Far Eastern Looks for Foreign Investment as Taiwanese Airlines Struggle
Feb. 21, 2008
Taipei-based Far Eastern Air Transport (FEAT) is considering introduction of a strategic investor in order to alleviate its debt burden, according to the carrier's Chinese mainland chief, Shi Jianhua.
"We are trying to raise money in order to pay off our debt," Shi said. He added that FEAT is negotiating with a variety of unnamed companies, including airlines, regarding an investment. It has debt of US$10.7 million and a bank loan of US$160 million.
The carrier held a shareholders conference this week to discuss a reorganization plan. "The court will have the final say on it," Shi said.
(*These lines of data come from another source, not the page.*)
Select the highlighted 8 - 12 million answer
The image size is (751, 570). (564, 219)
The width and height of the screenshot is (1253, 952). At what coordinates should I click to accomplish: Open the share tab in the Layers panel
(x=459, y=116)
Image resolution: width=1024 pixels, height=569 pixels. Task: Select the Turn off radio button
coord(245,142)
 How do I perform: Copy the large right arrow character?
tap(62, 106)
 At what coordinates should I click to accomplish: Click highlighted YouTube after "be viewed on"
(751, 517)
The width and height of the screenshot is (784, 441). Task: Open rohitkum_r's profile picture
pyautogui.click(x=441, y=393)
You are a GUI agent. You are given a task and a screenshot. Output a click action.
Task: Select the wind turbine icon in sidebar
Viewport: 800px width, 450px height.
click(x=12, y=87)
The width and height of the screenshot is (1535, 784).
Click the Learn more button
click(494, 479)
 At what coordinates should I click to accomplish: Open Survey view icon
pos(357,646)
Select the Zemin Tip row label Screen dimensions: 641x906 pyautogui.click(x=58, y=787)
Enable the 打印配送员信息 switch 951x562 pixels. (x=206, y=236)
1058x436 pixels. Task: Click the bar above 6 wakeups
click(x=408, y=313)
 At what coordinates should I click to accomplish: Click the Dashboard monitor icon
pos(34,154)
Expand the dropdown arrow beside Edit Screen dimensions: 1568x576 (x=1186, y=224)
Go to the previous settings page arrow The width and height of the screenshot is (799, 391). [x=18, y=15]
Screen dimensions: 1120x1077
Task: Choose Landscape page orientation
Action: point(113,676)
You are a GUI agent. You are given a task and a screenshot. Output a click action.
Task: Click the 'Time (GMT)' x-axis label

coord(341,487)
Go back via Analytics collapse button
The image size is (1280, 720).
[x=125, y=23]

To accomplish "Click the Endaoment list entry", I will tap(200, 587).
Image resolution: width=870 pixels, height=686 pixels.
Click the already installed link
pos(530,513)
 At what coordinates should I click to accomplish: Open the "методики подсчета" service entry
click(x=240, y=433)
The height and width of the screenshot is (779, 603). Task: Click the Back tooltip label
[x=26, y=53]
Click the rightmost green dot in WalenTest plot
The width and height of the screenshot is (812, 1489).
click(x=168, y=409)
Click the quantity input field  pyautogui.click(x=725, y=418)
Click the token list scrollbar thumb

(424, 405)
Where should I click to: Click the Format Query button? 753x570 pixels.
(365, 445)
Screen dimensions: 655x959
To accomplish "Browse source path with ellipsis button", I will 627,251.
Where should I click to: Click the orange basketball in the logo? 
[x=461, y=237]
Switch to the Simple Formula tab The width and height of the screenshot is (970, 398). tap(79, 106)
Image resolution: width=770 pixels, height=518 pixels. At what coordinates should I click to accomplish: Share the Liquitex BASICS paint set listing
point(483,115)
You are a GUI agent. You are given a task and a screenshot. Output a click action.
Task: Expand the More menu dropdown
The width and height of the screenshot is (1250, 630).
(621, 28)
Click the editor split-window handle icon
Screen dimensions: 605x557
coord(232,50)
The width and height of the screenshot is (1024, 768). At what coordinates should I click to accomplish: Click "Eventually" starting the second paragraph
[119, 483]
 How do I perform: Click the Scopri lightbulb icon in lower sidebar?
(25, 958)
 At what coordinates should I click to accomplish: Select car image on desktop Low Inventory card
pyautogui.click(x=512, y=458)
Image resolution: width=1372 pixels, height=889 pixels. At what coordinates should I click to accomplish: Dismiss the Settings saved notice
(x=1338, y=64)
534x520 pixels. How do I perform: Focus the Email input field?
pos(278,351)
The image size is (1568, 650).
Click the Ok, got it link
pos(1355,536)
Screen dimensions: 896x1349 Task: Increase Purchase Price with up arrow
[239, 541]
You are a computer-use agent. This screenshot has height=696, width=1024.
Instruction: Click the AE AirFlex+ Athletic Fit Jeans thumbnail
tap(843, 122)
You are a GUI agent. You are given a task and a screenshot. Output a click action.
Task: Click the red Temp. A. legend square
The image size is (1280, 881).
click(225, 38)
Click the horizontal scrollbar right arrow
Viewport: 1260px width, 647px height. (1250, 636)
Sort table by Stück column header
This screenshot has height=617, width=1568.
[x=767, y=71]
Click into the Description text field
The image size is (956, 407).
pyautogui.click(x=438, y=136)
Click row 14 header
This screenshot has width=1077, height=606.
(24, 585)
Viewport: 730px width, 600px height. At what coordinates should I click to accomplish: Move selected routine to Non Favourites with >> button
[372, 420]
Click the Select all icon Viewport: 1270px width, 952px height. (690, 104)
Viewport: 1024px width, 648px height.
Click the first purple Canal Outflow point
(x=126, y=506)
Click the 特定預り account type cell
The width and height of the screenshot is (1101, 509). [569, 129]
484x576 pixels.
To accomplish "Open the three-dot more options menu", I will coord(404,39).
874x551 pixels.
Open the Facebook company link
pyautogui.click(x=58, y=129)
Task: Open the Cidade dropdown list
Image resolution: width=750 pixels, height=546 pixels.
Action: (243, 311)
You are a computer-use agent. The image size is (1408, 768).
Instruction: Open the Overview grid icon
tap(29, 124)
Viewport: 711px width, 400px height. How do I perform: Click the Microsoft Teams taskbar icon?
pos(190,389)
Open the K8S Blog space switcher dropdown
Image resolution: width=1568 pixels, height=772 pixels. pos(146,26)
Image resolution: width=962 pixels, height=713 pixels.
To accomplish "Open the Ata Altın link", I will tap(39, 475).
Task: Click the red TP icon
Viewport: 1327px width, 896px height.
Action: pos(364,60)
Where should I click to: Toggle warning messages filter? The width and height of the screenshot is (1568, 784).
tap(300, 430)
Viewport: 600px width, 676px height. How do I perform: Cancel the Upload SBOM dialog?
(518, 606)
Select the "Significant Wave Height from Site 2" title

Taiwanese law stipulates that the company must withdraw from the stock market within 60 days once the court rules that it requires reorganization. The airline operates 757s and MD-80s.
FEAT is not the only Taiwanese carrier facing difficult financial times. Taiwan's "Ministry of Transportation and Communications" said the island's airlines have been hit hard by the bullet train, especially since Taipei-Taichung service started early last year. According to statistics released last week, passenger boardings fell 26.8% to 12.7 million in 2007, the lowest figure since 1992.
Mandarin Airlines quit the Taipei-Taichung route last May and Uni Air cancelled its Taipei-Chiayi service in August. Next month Uni plans to withdraw from Taipei-Kaohsiung and FEAT is expected to cancel its Taipei-Tainan and Kaohsiung-Hualien flights. Mandarin plans to suspend service from Taichung to Taitung.